Mensch im Mittelpunkt. Sozial.

Ich bin ein Sozialfall. Oder ein sozialer Fall. Links und nett, halt… Also immer schön lächeln, gute Miene zum bösen Spiel, ausgeraubtes Sterntaler. Oder doch nicht?

Nein, nett und empathisch sein heisst nicht, dass wir nun ab sofort das Strafgesetz ausser Kraft setzen sollten. Sozial zu sein heisst für mich, in jedem Menschen etwas zu vermuten, was diese Welt besser macht – so wie ich auch selber versuche, mein Bestes zu geben. Und aufgrund dieser Vermutung möchte ich jedem Menschen auf Augenhöhe begegnen und das herausspüren, was ihn so besonders macht. Als ich noch in der Psychiatrie gearbeitet habe, hatte ich vor allem mit dem ärmeren Teil der Bevölkerung zu tun. Denn psychisch kranke Menschen sind oft von Sozialhilfe abhängig, aber leider macht auch Sozialhilfe psychisch krank. So begegnet man dort oft verzweifelten Geschichten von Menschen am Rande der Gesellschaft. Wenn man diesen Menschen zuhört, wenn sie einem in ihre Welt hineinlassen – die sie meist zuerst einmal verbarrikadiert haben, weil sie keine Randalierer reinlassen wollen – dann bleibt ein Gefühl des Staunens und der Bewunderung. Was Menschen am Rande der Gesellschaft schon erlebt haben, ist teilweise fast nicht zu ertragen. Und dass sie überlebt haben, dass sie mit aller übrig gebliebenen Kraft versuchen, ihr Leben zusammenzuhalten, entspricht manchmal einer fast übermenschlichen Fähigkeit.
Ich bin der Meinung, dass wir für eine lebenswerte Welt alle Menschen mit ihren besten Fähigkeiten brauchen. Und um diese geprüften Seelen in der Gesellschaft behalten zu können, müssen wir ihre Existenz sichern. Das dient am Schluss uns allen, denn wir können viel lernen von ihnen.

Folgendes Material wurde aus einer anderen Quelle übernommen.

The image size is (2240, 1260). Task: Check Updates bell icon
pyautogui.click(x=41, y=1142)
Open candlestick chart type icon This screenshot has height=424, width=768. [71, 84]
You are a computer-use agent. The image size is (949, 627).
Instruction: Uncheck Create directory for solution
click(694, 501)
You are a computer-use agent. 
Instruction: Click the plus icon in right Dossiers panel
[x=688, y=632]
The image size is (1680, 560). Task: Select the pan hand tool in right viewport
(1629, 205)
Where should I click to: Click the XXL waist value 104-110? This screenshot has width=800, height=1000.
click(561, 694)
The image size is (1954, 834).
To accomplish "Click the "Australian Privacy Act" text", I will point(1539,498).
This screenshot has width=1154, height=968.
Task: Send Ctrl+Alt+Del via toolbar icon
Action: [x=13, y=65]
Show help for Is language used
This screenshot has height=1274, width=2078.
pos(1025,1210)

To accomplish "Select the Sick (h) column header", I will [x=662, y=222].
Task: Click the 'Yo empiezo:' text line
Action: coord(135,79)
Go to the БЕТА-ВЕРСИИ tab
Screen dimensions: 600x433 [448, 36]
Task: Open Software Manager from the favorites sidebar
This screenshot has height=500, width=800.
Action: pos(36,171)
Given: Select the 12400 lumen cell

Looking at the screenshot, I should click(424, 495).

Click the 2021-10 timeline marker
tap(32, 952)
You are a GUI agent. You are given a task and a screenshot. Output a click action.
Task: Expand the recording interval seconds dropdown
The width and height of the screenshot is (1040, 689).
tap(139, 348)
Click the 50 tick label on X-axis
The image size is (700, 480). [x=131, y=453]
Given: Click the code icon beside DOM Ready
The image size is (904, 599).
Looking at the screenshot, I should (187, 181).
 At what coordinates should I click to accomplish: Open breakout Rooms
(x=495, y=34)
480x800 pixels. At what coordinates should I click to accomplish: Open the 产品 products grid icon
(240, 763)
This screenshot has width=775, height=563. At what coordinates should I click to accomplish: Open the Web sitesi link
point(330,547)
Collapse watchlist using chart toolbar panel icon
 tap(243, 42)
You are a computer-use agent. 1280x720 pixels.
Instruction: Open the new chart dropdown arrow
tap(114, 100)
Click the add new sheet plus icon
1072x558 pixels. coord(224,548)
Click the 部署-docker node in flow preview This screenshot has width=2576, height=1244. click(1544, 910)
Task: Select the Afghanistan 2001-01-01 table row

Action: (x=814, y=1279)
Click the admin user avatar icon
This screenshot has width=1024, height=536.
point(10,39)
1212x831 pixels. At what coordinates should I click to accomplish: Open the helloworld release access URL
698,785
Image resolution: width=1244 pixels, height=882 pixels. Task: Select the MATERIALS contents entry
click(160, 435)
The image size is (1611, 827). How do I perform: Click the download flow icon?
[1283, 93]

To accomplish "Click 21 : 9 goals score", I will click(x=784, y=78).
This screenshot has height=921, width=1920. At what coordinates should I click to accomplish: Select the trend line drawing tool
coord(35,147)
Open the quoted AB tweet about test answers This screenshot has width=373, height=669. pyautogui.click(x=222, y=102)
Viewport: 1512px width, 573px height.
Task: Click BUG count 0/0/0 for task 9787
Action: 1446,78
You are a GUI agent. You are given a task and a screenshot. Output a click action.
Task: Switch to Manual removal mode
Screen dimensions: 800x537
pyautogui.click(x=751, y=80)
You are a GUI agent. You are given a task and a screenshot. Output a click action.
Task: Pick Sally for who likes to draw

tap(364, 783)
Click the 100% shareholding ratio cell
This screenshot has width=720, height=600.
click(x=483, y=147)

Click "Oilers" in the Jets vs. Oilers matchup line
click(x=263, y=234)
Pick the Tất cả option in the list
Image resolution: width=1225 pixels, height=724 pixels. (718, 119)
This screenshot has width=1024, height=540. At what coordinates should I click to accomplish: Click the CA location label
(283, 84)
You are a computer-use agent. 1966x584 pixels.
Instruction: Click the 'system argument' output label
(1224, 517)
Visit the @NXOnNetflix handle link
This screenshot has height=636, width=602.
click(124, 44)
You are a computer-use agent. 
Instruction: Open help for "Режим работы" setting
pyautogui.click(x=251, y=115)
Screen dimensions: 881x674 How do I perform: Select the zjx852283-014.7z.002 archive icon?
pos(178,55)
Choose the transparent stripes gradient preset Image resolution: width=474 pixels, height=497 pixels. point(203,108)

Manchmal habe ich den Eindruck, dass es Leute gibt, die absichtlich die Augen verschliessen in der Politik. Nein, wir haben nicht selber alles im Griff. Nur weil wir ein Fitnessabo haben, (selbst wenn wir es regelmässig brauchen) können wir nicht einen Herzinfarkt verhindern. Gegen Schicksalsschläge kann man sich teilweise versichern, aber das Trauma geht mit Geld nicht weg. Und genug Traumata brechen am Schluss jeden Menschen. Dem kategorische Imperativ von Kant: „Handle nur nach derjenigen Maxime, von der du wollen kannst, dass sie ein allgemeines Gesetz werde!“ muss man heutzutage leider anfügen: und gehe davon aus, dass jeder Schicksalsschlag auch dich treffen kann.
Für mich bedeutet soziale Politik etwas ganz einfaches: die starken Schultern müssen mehr für die Gemeinschaft beisteuern, sie müssen die Schwachen tragen. Das ist wie in der Familie: es verdienen nicht alle gleich viel Lohn, dennoch teilt man sich den Lebensstandard gleichmässig oder nach den entsprechenden Bedürfnissen auf. Man fragt nicht, ob die Kinder das verdient haben. Sie gehören ganz einfach dazu. Und dafür sorgen sie auf ihre Art für Ausgleich.